LISTA DE ATIVIDADES ->
1. Indique se cada afirmação concorda com o texto sobre o ritual mágico, respondendo sim ou não e citando literalmente as palavras do texto que decidem a questão: (a) No ritual, a visualização corresponde ao princípio masculino. (b) O drama simboliza o elemento fogo. (c) Peter Caroll propõe forçar o choro diante de situações de tristeza.
2. Reproduza tudo desde "No ritual, a" até "vontade e concentração." no texto sobre o ritual mágico, renomeando "magista" como "praticante".
3. Escreva a continuação do texto sobre o ritual mágico a partir da última frase apresentada.

No ritual, a visualização consiste de imaginar símbolos (formas, cores e divindades) e deve ser realizada com extrema força de vontade. Assim, é também o elemento fálico do rito, equiparável ao princípio masculino (I). Essa conduta ativa do magista é naturalmente preenchida com uma impressão específica do ato realizado, cujo caráter não é controlado por sua vontade consciente e que representa o elemento feminino, intuitivo do rito (O). A sua combinação visa produzir um terceiro elemento que pode ser considerado como o próprio resultado da fórmula mágicka (PAN). Requer vontade e concentração.

4. Drama: o elemento de teatralização que gera sentimento, sensibilização e inspiração, e, portanto, simboliza o elemento ÁGUA. A performance teatral consiste em se colocar propositalmente em um estado interior de seriedade, inspiração ou outro, adequado ritual.

 A cura de um chakra desequilibrado consiste em submetê-lo à presença de objetos que tenham a mesma natureza, com vibrações equilibradas, a fim de equanimizá-lo. Da mesma forma, em escala maior, uma maioria de praticantes rituais em frenesi induzem uma minoria da congregação a atingir o mesmo estado mental extático, como é o exemplo dos Derviches. O mesmo é aplicável a sintomas contagiantes, como a força sexual (vide o mito das Bacantes), a alegria ou o desespero coletivos. Peter Caroll, por exemplo, propõe uma técnica de se forçar o riso diante de situações de aversão ou tristeza como uma forma de superar a emotividade do magista para além daquilo a que sua natureza humana ou social o condicionou a perceber como emotivo, flexibilizando-se em união e anulação de seus gostos com o seu oposto para atingir Kia.

Para nossa utilidade, o drama ritual é necessário como ponto de partida de uma indução de sentimentos harmônicos ao ritual, além da função de propiciar a liminaridade anteriormente explicada.

DADOS DO EXERCÍCIO ->
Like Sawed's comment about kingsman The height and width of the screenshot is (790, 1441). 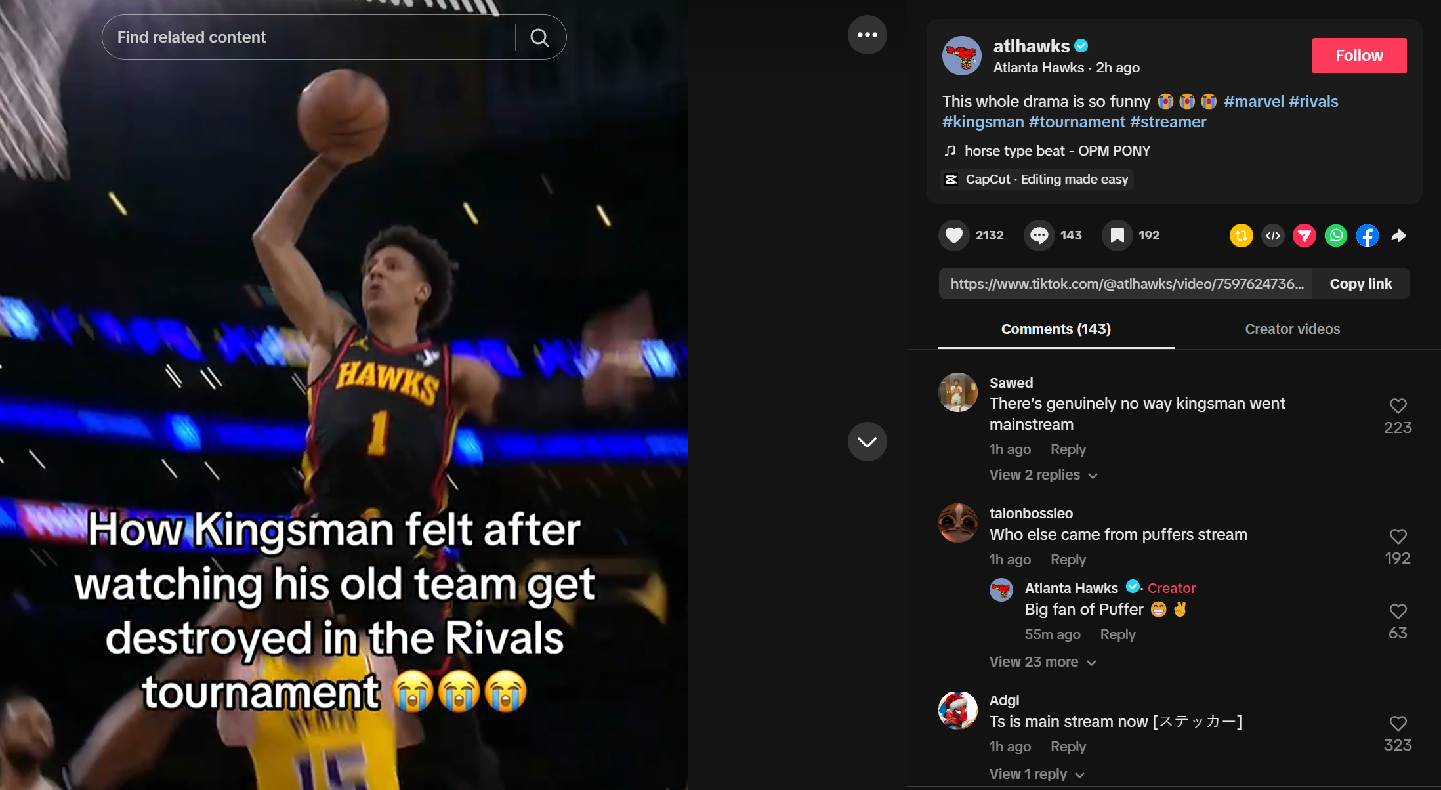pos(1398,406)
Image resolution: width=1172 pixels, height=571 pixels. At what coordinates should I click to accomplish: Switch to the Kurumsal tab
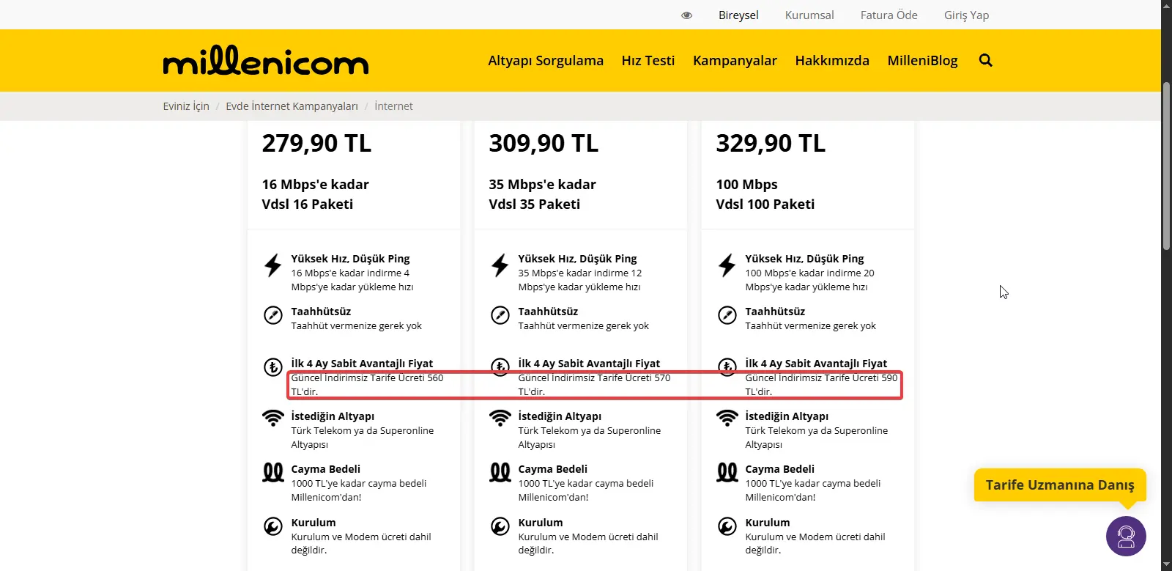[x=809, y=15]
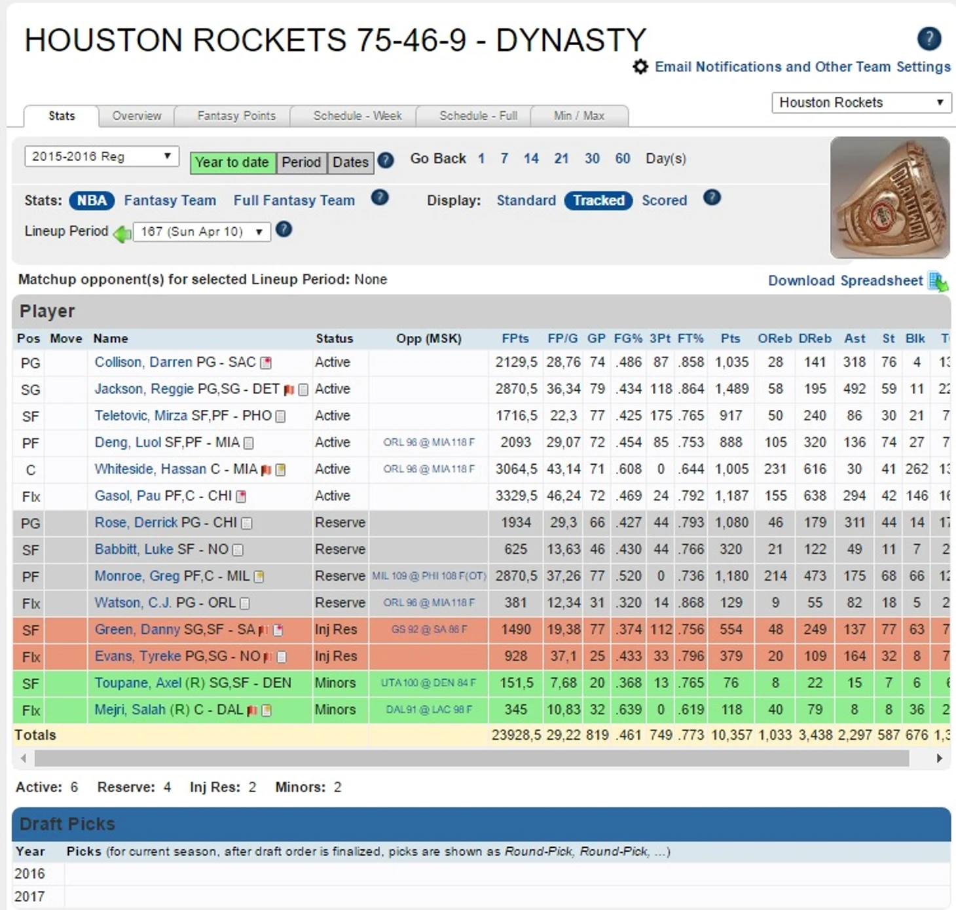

RESPOSTAS POR TAREFA ->
1.
(a) Sim: "é também o elemento fálico do rito, equiparável ao princípio masculino (I)".
(b) Não: "simboliza o elemento ÁGUA".
(c) Não: "propõe uma técnica de se forçar o riso diante de situações de aversão ou tristeza".

2.
No ritual, a visualização consiste de imaginar símbolos (formas, cores e divindades) e deve ser realizada com extrema força de vontade. Assim, é também o elemento fálico do rito, equiparável ao princípio masculino (I). Essa conduta ativa do praticante é naturalmente preenchida com uma impressão específica do ato realizado, cujo caráter não é controlado por sua vontade consciente e que representa o elemento feminino, intuitivo do rito (O). A sua combinação visa produzir um terceiro elemento que pode ser considerado como o próprio resultado da fórmula mágicka (PAN). Requer vontade e concentração.

3.
Outro exemplo prático seria o gritar feroz do banimento inicial do Rubi Estrela, o qual pode ser explicado pelo efeito biológico que o timbre de voz causa na estrutura cerebral responsável pelo condicionamento evolutivo (é sabido que o desenvolvimento da linguagem teve como fatores determinantes as primeiras reações emocionais como produtos da interação primitiva do ser humano com o meio. Dentre elas, a utilização da voz berrante e feroz como mecanismo para afastar animais predadores).

5. Mudança: Por fim, o elemento Espírito é associado ao resultado do ritual, qual seja, a mudança almejada, que pode ser definida como iluminação, evolução, conversação, etc. Optamos por utilizar o termo “mudança”, para fins de se evitar a carga de informações que foi associada às palavras que se referem à espiritualidade. Sugere-se que, após a finalização de todo ritual, seja realizado um período de silêncio a fim de se integrar o complexo de atos que foram realizados. Por isso, o Elemento Espírito no ritual enseja silêncio interior.

I. O Yoga é a arte de unir a mente a uma única ideia. Tem quatro métodos. […].Estes são unidos pelo método supremo do Silêncio.  II. A Magia Cerimonial é a arte de unir a mente a uma única ideia. Tem quatro métodos. […]. Estes são unidos pelo método supremo do Silêncio.

(Cartas aos Probacionistas)

BIBLIOGRAFIA:

  • AIRES, Grasielle Aires da. O Conceito de Ritual em Richard Schechner e Victor Turner: Análises e Comparações. Revista aSPas. USP, 2013.
  • CROWLEY, Aleister. Cartas aos Probacionistas. The Equinox, Vol I, No. II. 1909.
  • CROWLEY, Aleister. Liber ABA (Book Four). The Equinox, Vol. I, No. VIII.  1913.
  • CROWLEY, Aleister. Liber O vel Manus Sagittae. The Equinox, Vol I, No. II. 1909.
  • CROWLEY, Aleister. Liber CCCXXXIII – O Livro das Mentiras: Que também é falsamente chamado de QUEBRAS. As divagações ou falsificações do único pensamento de Frater Perdurabo, cujo pensamento é ele próprio falso. 1913. 
  • JUNG, Carl G. Símbolos da transformação. Petrópolis: Vozes, 2013.
  • JUNG, C.G., M.-L. von Franz, J.L. Henderson, J.Jacobi, A. Jaffé.  O homem e seus símbolos. Rio de Janeiro: Nova Fronteira, 1969.
  • KÖRBES HAULSCHILD, Álvaro. A Doutrina do Trabalho Divino: A Influência da Teurgia dos Oráculos Caldeus sobre a Filosofia de Jâmblico. UFRGS, 2019.
  • SCHECHNER, Richard. Performance Theory. Routledge, 2003.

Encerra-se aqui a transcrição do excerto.